• [Given request] Reproduce every line of the entries below, including the text of each one, and shift every coordinate in the answers by -90. Leave the pictures out.

• [Record set]

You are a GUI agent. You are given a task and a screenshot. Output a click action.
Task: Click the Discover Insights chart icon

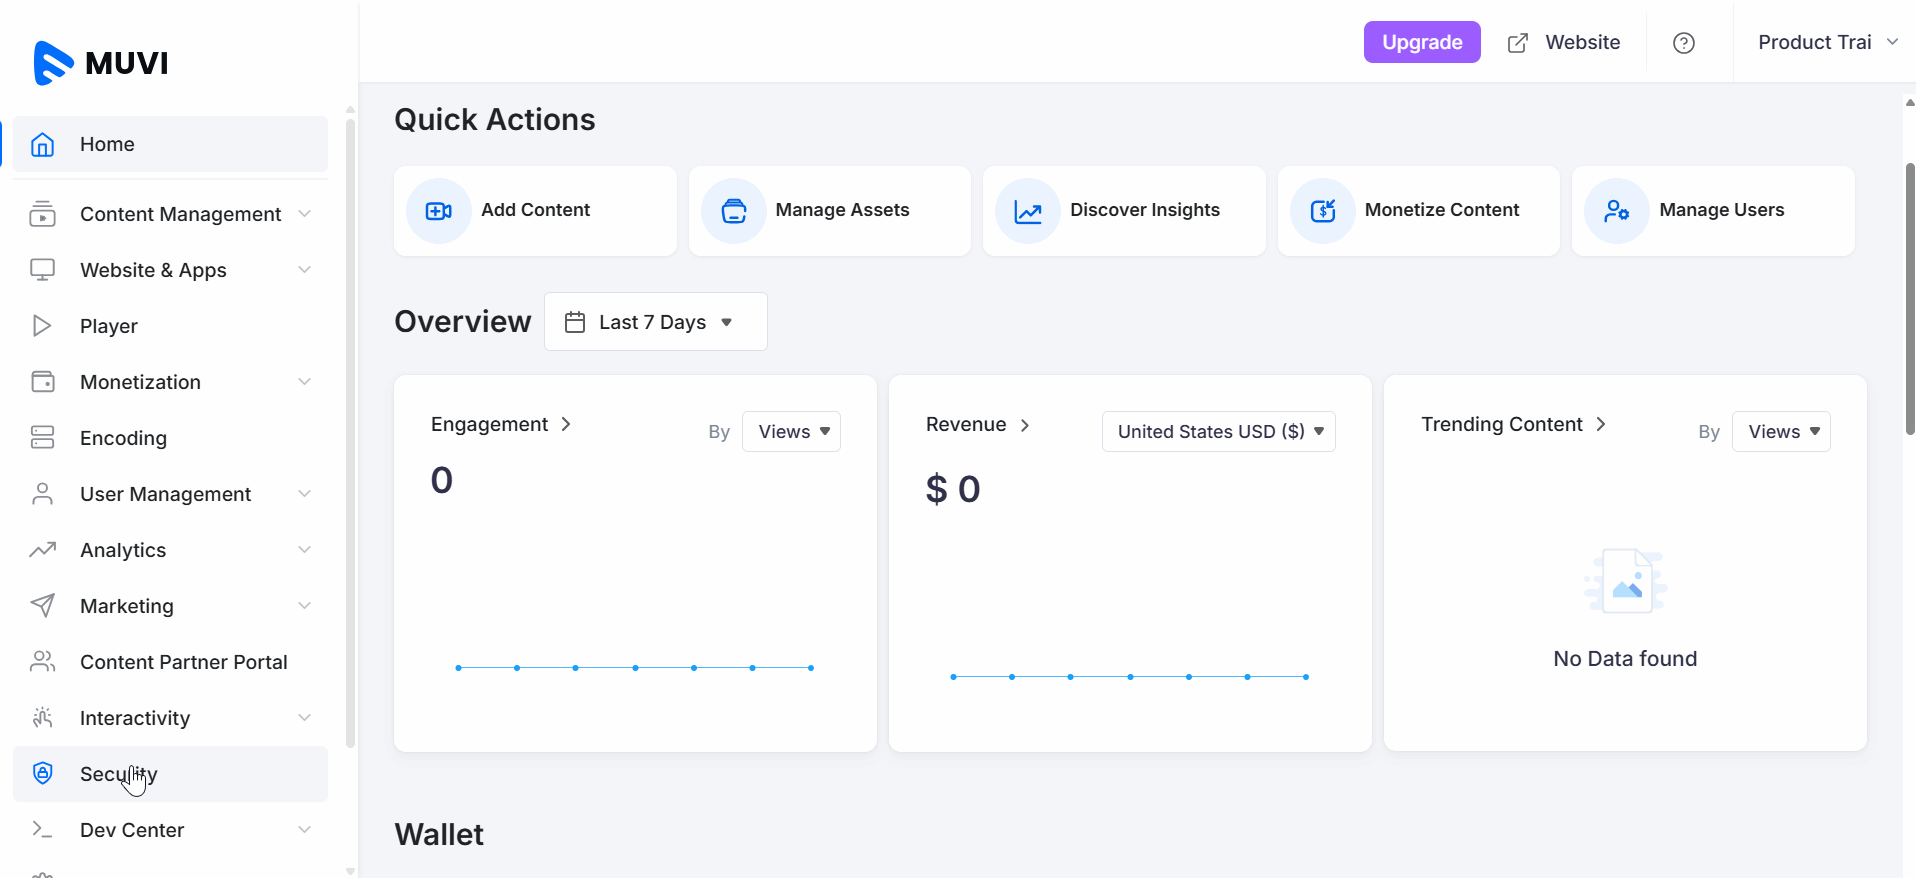[x=1028, y=211]
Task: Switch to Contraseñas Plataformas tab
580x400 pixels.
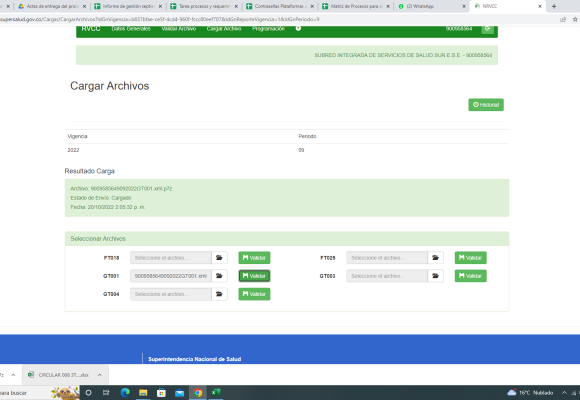Action: tap(280, 6)
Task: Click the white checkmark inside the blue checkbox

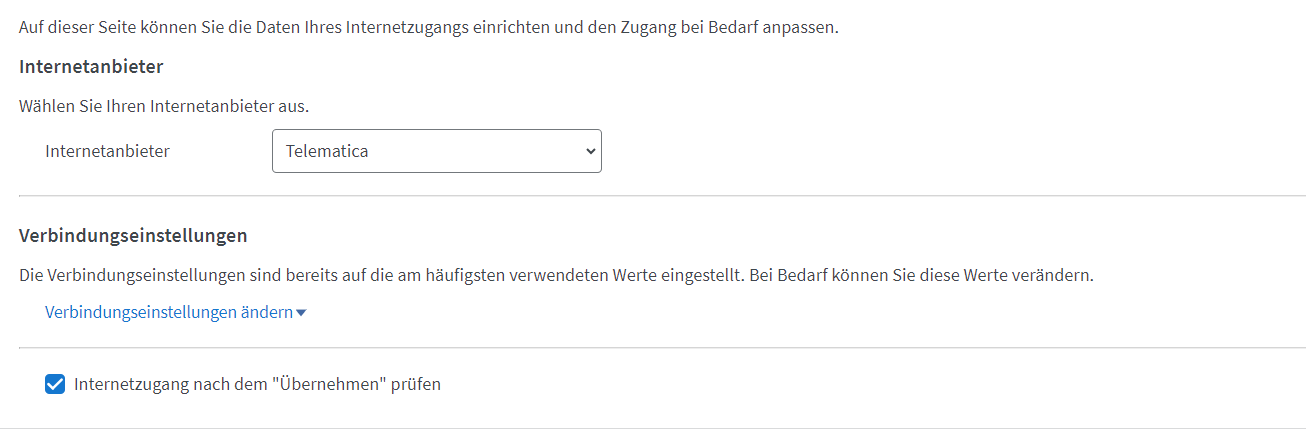Action: tap(55, 384)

• [Correct result]
You are a GUI agent. You are given a task and a screenshot. Output a click action.
Task: Click the Discover Insights chart icon

[x=938, y=121]
Task: Switch to Contraseñas Plataformas tab
580x400 pixels.
Action: tap(190, -84)
Task: Click the white checkmark inside the blue checkbox

Action: tap(-35, 294)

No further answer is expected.